--- START Given entries ---
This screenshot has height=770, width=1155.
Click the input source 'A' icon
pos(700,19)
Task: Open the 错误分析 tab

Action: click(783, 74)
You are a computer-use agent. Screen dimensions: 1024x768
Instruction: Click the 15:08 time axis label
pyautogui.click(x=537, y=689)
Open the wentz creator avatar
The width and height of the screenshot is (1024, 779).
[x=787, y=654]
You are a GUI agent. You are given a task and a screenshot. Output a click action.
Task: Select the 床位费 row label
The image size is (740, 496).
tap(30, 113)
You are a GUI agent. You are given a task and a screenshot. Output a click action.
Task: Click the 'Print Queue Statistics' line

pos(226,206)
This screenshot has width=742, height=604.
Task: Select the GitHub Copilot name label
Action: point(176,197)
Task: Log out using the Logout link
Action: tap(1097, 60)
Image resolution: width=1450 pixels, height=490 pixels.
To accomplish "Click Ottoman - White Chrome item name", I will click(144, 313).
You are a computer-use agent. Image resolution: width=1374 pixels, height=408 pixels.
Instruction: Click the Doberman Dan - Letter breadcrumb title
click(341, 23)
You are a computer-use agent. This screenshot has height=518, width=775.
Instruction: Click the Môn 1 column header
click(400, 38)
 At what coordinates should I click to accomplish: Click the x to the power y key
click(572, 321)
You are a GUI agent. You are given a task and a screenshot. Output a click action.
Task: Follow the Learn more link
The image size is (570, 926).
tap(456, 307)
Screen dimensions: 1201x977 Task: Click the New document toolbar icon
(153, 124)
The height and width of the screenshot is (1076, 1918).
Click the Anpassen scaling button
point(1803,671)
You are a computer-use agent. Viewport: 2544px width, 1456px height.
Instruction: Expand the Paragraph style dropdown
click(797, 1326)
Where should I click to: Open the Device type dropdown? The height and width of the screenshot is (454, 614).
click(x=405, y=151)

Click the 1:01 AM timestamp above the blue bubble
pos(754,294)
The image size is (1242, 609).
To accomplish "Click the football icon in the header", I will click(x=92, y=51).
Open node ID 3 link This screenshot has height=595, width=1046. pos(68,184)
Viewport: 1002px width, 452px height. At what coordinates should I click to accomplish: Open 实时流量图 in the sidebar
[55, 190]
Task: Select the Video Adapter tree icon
--- END Given entries ---
*What you need to do*: Rewrite the data from the line containing "Open node ID" through the end of the data, both ends included, keeping the requests unchanged. Offset every coordinate in the answers by -119.

*Problem solution*:
Open node ID 3 link This screenshot has height=595, width=1046. pos(-51,65)
Viewport: 1002px width, 452px height. At what coordinates should I click to accomplish: Open 实时流量图 in the sidebar
[-64, 71]
Task: Select the Video Adapter tree icon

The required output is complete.